Let's say that you have a plan with time buckets larger than days.

  • The net forecast quantities that remain after forecast spreading and forecast consumption are aggregated up to the planning time bucket level.

  • These net forecast quantities are placed on the last working day of the planning time bucket.

  • The supply planning process considers each combination of item, organization, demand schedule, demand class, customer, and customer site.

For example, suppose the net forecast quantity is 10 units per working day per combination of item, organization, and demand class in a plan with all daily buckets. Your organization is set up for 5 working days per week. The same plan with weekly buckets displays an aggregated net forecast for a quantity of 50 units for each demand class. This aggregated forecast has a suggested due date of the last working day of each weekly bucket.

These are other ways that demands and supplies are impacted when you use weekly, monthly, or period time buckets.

  • All supply and demand orders and all resource requirement dates are subject to bucketing logic. In other words, for time buckets larger than days, dates calculated on supply and demand orders are bucketed to the last working day of the bucket. The working days specification is based on the supply planning calendar that you select on the Plan Options page, Scope tab, not the organization calendar.

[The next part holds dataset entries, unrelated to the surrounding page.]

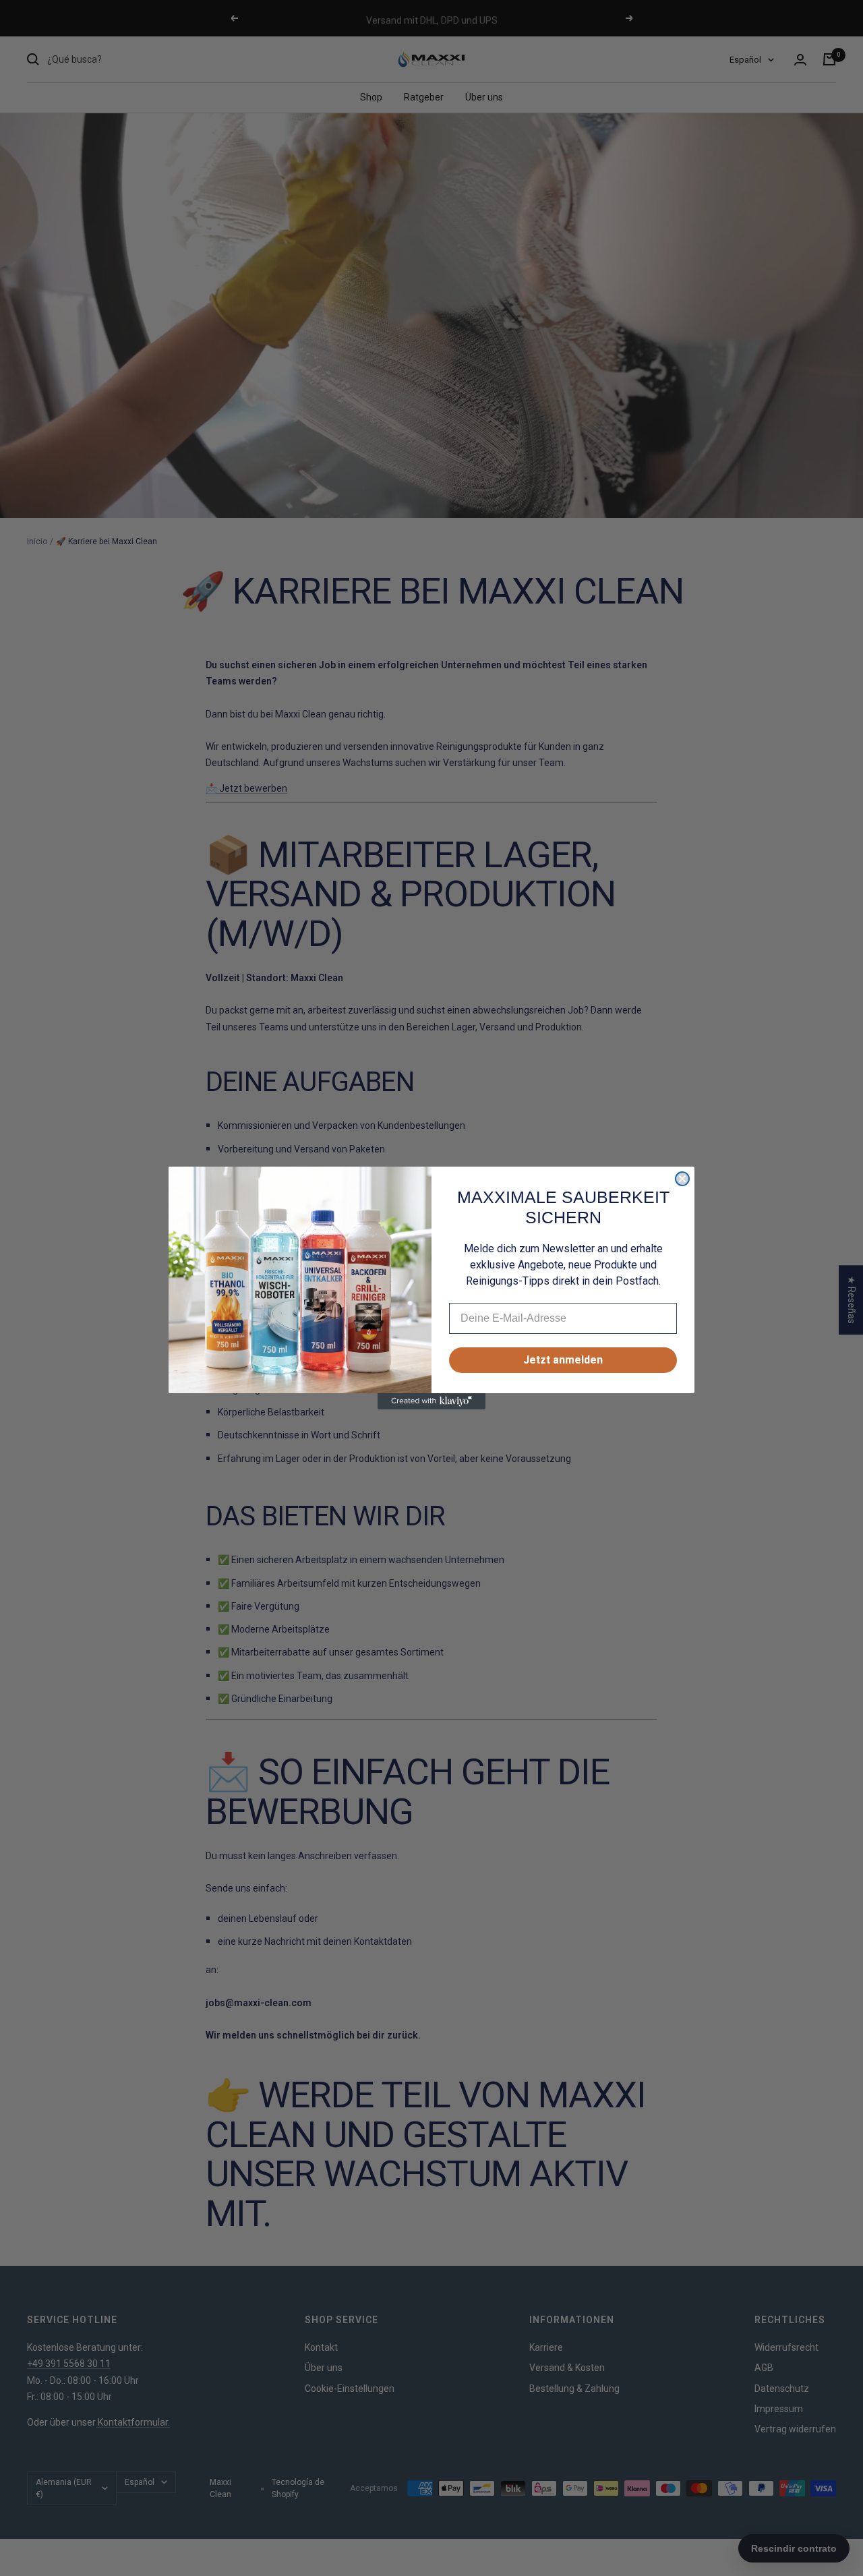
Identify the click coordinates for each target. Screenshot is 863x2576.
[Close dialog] (682, 1178)
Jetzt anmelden (563, 1359)
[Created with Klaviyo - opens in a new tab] (431, 1401)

  • When you release make or transfer planned orders created in planning time buckets larger than days, the orders have a suggested due date that corresponds to the last working day of the time bucket. Buy planned orders also have a suggested due date that corresponds to the last calendar day of the bucket. However, the implement date is set as the first calendar day of the bucket. This implement date ensures that the supplier delivers the material in time to meet the entire planning time bucket's demand for the item.

  • Firm dates, implement dates, and dates in the input data such as requested ship date or scheduled ship dates aren't subject to the bucketing logic. For example, you can firm a planned order that was previously bucketed to the last working day of the month to any day, regardless of whether that day is the last day of the supply planning bucket or even a working day.

  • When component demand is planned for a firmed supply, the component demand is subject to bucketing logic. This might cause the need-by date of the component demand to be after the due date of the firmed supply.

  • When generating planned orders in aggregate buckets, all order modifiers are honored except for fixed days of supply.